Recorded information.
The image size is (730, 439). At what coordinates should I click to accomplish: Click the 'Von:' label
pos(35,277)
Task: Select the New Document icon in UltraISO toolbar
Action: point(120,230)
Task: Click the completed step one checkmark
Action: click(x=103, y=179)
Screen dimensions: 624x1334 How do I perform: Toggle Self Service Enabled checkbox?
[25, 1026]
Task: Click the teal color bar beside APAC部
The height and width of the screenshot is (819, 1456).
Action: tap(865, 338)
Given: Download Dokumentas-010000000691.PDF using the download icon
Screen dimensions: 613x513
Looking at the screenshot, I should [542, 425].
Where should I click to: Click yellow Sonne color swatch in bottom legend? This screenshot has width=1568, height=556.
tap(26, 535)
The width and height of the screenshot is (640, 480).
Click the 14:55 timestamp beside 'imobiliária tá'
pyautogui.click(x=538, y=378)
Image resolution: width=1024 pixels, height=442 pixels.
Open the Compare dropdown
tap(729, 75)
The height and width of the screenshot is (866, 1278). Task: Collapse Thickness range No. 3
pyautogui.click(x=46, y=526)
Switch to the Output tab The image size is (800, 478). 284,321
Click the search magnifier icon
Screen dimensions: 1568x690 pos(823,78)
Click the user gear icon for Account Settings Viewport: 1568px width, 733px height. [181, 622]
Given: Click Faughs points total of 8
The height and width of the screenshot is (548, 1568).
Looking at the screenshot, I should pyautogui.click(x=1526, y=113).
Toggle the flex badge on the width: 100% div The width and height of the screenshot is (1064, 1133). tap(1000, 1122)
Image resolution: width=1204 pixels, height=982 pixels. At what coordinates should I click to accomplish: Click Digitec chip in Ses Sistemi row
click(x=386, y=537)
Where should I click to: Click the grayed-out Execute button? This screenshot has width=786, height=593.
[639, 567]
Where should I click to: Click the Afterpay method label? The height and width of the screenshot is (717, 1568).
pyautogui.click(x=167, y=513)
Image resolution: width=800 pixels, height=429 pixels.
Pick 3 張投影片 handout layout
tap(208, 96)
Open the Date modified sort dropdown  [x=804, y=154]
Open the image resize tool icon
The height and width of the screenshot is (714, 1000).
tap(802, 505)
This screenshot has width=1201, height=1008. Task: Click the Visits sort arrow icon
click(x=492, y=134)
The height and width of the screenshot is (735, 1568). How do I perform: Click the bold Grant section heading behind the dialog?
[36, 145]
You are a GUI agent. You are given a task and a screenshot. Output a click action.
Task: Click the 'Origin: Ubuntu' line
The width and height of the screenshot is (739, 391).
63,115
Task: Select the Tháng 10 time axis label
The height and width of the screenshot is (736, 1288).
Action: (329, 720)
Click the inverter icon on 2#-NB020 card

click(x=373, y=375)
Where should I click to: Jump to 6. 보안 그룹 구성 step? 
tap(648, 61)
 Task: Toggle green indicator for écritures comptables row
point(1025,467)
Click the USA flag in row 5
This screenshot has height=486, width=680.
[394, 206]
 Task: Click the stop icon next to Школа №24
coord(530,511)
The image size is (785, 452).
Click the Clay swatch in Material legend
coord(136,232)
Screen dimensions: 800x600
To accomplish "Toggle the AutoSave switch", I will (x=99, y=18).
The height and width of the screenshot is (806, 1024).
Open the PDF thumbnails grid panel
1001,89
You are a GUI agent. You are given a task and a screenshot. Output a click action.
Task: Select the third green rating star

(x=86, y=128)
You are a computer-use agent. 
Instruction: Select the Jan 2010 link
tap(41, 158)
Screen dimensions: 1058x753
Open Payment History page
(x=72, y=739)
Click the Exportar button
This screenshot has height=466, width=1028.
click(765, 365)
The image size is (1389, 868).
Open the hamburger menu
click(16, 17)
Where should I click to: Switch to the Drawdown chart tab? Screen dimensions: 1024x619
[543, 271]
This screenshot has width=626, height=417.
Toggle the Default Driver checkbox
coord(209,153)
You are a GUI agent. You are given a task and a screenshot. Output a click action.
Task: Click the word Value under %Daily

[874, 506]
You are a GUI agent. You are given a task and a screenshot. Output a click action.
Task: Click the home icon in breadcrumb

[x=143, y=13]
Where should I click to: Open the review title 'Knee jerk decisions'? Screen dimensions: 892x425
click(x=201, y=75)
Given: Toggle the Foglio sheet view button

Exercise brief.
Begin with the first line of the records and finish with the line containing "Click the user". Reproduce those lines exactly, both ends included, and nothing else.

Exercise result.
The image size is (730, 439). At what coordinates should I click to accomplish: Click the 'Von:' label
pos(35,277)
Task: Select the New Document icon in UltraISO toolbar
Action: point(120,230)
Task: Click the completed step one checkmark
Action: click(x=103, y=179)
Screen dimensions: 624x1334 How do I perform: Toggle Self Service Enabled checkbox?
[25, 1026]
Task: Click the teal color bar beside APAC部
The height and width of the screenshot is (819, 1456).
Action: tap(865, 338)
Given: Download Dokumentas-010000000691.PDF using the download icon
Screen dimensions: 613x513
Looking at the screenshot, I should [542, 425].
Where should I click to: Click yellow Sonne color swatch in bottom legend? This screenshot has width=1568, height=556.
tap(26, 535)
The width and height of the screenshot is (640, 480).
Click the 14:55 timestamp beside 'imobiliária tá'
pyautogui.click(x=538, y=378)
Image resolution: width=1024 pixels, height=442 pixels.
Open the Compare dropdown
tap(729, 75)
The height and width of the screenshot is (866, 1278). Task: Collapse Thickness range No. 3
pyautogui.click(x=46, y=526)
Switch to the Output tab The image size is (800, 478). 284,321
Click the search magnifier icon
Screen dimensions: 1568x690 pos(823,78)
Click the user gear icon for Account Settings Viewport: 1568px width, 733px height. [181, 622]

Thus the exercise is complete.